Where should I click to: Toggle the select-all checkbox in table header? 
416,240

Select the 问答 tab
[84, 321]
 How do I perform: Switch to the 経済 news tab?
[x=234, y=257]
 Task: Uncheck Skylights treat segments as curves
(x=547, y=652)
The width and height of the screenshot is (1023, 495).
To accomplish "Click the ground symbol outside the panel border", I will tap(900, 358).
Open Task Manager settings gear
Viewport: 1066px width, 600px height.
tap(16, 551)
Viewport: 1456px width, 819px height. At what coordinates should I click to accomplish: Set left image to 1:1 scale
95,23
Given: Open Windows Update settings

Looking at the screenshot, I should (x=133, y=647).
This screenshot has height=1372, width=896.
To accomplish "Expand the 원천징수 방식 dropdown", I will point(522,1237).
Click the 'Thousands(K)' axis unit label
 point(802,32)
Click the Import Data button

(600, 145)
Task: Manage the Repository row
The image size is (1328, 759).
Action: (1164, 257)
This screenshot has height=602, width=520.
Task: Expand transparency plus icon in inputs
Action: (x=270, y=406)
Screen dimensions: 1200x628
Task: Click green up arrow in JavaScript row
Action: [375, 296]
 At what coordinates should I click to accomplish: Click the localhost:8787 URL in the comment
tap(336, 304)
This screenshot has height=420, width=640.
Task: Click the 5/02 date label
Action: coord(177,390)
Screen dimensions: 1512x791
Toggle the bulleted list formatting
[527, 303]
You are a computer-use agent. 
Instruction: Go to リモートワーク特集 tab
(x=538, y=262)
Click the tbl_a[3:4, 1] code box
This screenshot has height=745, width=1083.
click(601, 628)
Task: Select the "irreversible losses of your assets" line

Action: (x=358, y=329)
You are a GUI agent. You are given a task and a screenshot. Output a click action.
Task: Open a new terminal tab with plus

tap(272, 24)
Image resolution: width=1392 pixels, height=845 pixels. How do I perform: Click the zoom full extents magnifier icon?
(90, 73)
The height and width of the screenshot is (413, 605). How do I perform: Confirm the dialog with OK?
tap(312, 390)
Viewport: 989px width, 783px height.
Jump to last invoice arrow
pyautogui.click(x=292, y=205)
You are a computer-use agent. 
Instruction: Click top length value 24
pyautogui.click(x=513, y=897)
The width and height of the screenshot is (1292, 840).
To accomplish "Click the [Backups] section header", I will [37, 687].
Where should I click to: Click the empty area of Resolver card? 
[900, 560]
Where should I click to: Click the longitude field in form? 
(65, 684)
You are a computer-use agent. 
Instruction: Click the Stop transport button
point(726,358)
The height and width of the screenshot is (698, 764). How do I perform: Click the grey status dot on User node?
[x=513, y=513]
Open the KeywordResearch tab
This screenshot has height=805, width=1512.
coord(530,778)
•••••
### TASK INSTRUCTIONS:
Every line of the material should come back unchanged.

### EXERCISE OUTPUT:
Where should I click to: Toggle the select-all checkbox in table header? 
416,240

Select the 问答 tab
[84, 321]
 How do I perform: Switch to the 経済 news tab?
[x=234, y=257]
 Task: Uncheck Skylights treat segments as curves
(x=547, y=652)
The width and height of the screenshot is (1023, 495).
To accomplish "Click the ground symbol outside the panel border", I will tap(900, 358).
Open Task Manager settings gear
Viewport: 1066px width, 600px height.
tap(16, 551)
Viewport: 1456px width, 819px height. At what coordinates should I click to accomplish: Set left image to 1:1 scale
95,23
Given: Open Windows Update settings

Looking at the screenshot, I should (x=133, y=647).
This screenshot has height=1372, width=896.
To accomplish "Expand the 원천징수 방식 dropdown", I will point(522,1237).
Click the 'Thousands(K)' axis unit label
 point(802,32)
Click the Import Data button

(600, 145)
Task: Manage the Repository row
The image size is (1328, 759).
Action: (1164, 257)
This screenshot has height=602, width=520.
Task: Expand transparency plus icon in inputs
Action: (x=270, y=406)
Screen dimensions: 1200x628
Task: Click green up arrow in JavaScript row
Action: [375, 296]
 At what coordinates should I click to accomplish: Click the localhost:8787 URL in the comment
tap(336, 304)
This screenshot has height=420, width=640.
Task: Click the 5/02 date label
Action: coord(177,390)
Screen dimensions: 1512x791
Toggle the bulleted list formatting
[527, 303]
You are a computer-use agent. 
Instruction: Go to リモートワーク特集 tab
(x=538, y=262)
Click the tbl_a[3:4, 1] code box
This screenshot has height=745, width=1083.
click(601, 628)
Task: Select the "irreversible losses of your assets" line

Action: (x=358, y=329)
You are a GUI agent. You are given a task and a screenshot. Output a click action.
Task: Open a new terminal tab with plus

tap(272, 24)
Image resolution: width=1392 pixels, height=845 pixels. How do I perform: Click the zoom full extents magnifier icon?
(90, 73)
The height and width of the screenshot is (413, 605). How do I perform: Confirm the dialog with OK?
tap(312, 390)
Viewport: 989px width, 783px height.
Jump to last invoice arrow
pyautogui.click(x=292, y=205)
You are a computer-use agent. 
Instruction: Click top length value 24
pyautogui.click(x=513, y=897)
The width and height of the screenshot is (1292, 840).
To accomplish "Click the [Backups] section header", I will [37, 687].
Where should I click to: Click the empty area of Resolver card? 
[900, 560]
Where should I click to: Click the longitude field in form? 
(65, 684)
You are a computer-use agent. 
Instruction: Click the Stop transport button
point(726,358)
The height and width of the screenshot is (698, 764). How do I perform: Click the grey status dot on User node?
[x=513, y=513]
Open the KeywordResearch tab
This screenshot has height=805, width=1512.
coord(530,778)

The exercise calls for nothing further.